This is the conclusion investors may draw from the new records set by share prices on the London Stock Exchange this week and from continuing optimism among advisers and analysts about prospects for the market.

'Our year-end target for the FT-SE 100 share index is 3,300, which is another 400 points away,' said Michael Lenhoff, portfolio strategist with the private client stockbroker Capel-Cure Myers.

Simon Corbett, head of the UK investment management division at another stockbroker, James Capel, said: 'We are holding out for an FT-SE level of 3,200 at the end of the year. I think the market has the bit between its teeth.'

Malcolm Murray, managing director of Foster & Braithwaite Investments, said: 'In the short term, up to the Budget, it could move anywhere. But looking beyond the Budget, the outlook is good. Company profits will be up 20 to 30 per cent, on average, this year.

'Those profit increases are already reflected in the market to a certain extent but it will not be long before it is looking forward to 1994. We think the profit increases will continue through next year.'

Eric Hathorn, research director at Henderson Crosthwaite, is slightly more cautious, predicting simply that the index will be 'above 3,000'.

But even cautious UK market- watchers are not expecting it to end the year dramatically down on its present level. Longer-term, they expect share prices to be underpinned by economic recovery.

The record highs achieved this week by the FT-SE 100 and by the FT-SE 250 index, which reflects price movements in medium-sized companies, were prompted by statistics indicating that the recovery may finally have started.

Barclays Bank's pounds 242m loss apart, there was some good news from the troubled banking industry, with Midland increasing profits, and from insurance, where Guardian Royal Exchange returned to profit.

All of this will inspire confidence among investors wavering about whether to switch money out of low-yielding deposit accounts into shares.

The yield on the FT-SE 100 index is now a little over 4 per cent, a return that even the best-paying building society accounts are hard-pressed to match for basic- rate taxpayers, let alone higher- rate ones. Some analysts think interest rates will fall further.

With the UK market looking healthy, there are strong arguments for investing in a personal equity plan before the end of the tax year on 5 April. Each investor has an individual PEP allowance of pounds 9,000 for this tax year, pounds 6,000 of which can go into investment trusts and unit trusts. Trusts must have a UK or European content of at least 50 per cent to be eligible for PEPs.

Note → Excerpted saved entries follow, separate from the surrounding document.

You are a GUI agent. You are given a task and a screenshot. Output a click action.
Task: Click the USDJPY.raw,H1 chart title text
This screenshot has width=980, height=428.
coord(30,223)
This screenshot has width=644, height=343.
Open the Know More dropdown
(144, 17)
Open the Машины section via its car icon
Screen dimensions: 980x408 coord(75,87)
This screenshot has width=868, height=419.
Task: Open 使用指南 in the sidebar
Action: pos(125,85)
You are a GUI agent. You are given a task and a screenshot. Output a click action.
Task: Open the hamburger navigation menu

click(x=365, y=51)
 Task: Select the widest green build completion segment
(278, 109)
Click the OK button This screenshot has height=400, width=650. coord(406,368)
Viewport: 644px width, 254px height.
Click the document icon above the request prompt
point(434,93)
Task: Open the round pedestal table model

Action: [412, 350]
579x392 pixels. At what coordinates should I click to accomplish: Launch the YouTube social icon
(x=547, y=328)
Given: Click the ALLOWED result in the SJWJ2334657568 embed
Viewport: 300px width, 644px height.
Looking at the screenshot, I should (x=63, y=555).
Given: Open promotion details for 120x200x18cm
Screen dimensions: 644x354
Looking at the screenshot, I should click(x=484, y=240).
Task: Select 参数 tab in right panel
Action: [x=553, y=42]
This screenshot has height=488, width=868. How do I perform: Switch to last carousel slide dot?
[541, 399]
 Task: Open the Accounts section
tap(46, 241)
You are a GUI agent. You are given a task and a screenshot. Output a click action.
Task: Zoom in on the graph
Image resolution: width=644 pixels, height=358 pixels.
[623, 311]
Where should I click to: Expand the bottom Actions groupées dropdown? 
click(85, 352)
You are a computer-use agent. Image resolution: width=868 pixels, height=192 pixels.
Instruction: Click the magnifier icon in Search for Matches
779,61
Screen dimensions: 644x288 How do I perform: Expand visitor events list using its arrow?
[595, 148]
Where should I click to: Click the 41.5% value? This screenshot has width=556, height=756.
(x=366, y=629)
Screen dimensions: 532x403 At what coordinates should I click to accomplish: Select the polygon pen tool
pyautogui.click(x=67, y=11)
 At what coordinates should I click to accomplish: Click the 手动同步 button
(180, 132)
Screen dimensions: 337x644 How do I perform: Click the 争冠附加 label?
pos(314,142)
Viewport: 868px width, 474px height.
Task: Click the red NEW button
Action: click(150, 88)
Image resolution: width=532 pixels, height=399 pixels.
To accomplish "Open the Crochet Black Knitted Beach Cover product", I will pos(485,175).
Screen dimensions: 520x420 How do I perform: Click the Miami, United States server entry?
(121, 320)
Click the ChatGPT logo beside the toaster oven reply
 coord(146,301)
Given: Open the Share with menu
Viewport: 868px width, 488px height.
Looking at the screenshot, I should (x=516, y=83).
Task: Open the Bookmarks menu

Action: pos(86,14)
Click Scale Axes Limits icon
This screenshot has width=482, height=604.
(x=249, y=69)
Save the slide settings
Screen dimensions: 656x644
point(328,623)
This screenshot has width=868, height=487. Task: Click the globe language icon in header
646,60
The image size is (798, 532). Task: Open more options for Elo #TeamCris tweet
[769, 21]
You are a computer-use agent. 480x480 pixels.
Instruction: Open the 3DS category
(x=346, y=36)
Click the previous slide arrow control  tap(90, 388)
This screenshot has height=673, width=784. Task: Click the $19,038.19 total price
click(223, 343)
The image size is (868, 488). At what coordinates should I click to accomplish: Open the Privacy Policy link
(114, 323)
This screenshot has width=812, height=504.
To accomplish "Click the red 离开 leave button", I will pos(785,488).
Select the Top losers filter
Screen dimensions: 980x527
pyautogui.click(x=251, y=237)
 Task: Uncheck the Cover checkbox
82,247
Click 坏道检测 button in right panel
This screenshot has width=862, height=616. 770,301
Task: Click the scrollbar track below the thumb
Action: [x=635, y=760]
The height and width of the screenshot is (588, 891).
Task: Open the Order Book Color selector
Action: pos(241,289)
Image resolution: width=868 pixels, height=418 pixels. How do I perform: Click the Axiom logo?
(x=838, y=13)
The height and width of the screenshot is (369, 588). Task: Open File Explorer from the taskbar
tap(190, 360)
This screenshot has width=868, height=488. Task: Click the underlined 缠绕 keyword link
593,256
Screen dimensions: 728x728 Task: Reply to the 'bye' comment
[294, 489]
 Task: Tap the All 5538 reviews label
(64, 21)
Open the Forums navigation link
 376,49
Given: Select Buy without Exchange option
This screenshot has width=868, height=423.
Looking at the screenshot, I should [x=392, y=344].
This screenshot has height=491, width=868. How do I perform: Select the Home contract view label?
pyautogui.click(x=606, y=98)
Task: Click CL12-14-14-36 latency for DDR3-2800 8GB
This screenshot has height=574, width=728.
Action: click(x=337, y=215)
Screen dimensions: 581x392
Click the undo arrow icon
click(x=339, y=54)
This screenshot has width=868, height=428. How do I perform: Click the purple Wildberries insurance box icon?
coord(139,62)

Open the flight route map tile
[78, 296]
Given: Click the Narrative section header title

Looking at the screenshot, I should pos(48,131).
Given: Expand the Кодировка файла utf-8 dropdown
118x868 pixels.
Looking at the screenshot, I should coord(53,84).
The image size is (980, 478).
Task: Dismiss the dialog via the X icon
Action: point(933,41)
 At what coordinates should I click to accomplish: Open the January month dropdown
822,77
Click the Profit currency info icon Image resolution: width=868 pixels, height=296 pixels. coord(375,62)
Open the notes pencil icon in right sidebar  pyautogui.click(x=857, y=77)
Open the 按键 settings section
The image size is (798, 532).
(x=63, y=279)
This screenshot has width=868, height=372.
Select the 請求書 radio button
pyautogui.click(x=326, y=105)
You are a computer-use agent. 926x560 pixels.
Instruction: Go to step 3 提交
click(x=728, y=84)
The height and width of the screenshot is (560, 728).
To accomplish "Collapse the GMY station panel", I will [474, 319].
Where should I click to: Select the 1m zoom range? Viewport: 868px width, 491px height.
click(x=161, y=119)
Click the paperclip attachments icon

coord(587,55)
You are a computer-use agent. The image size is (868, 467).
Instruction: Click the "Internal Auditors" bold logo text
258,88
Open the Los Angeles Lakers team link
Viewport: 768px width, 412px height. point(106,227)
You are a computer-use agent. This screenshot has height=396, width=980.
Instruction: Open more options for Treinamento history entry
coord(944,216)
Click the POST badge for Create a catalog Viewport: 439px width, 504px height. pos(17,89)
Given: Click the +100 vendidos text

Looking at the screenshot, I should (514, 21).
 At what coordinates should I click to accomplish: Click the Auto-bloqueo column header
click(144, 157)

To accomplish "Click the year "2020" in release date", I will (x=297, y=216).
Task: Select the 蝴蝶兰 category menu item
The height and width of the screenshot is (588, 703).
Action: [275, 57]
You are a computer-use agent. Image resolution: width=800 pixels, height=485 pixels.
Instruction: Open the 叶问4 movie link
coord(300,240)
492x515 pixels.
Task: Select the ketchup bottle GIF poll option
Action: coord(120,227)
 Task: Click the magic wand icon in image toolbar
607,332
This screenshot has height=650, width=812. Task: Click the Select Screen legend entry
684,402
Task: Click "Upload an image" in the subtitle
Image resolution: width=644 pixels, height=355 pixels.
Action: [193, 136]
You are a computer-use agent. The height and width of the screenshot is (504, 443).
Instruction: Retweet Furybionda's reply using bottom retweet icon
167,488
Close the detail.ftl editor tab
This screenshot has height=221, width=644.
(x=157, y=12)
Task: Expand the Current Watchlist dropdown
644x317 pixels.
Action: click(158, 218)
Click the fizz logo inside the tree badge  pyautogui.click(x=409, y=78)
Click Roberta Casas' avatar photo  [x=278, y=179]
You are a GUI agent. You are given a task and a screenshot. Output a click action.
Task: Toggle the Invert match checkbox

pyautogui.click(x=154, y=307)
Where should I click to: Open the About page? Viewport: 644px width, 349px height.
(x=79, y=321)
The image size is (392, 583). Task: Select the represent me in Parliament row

Even the most optimistic market observers are anxious to remind novice investors, however, that putting money into a PEP is not without risk. 'We like the look of the UK market but it could still take fright and it will not necessarily move up in a straight line,' warned Jonathan Ruck Keene, a director of Mercury Asset Management.

Mr Hathorn at Henderson Crosthwaite points out that investors who want to balance their UK investment with some overseas exposure have access, through a self- select PEP, to many large UK companies with overseas earnings.

'Grand Metropolitan or Hanson would be examples of such companies,' he said.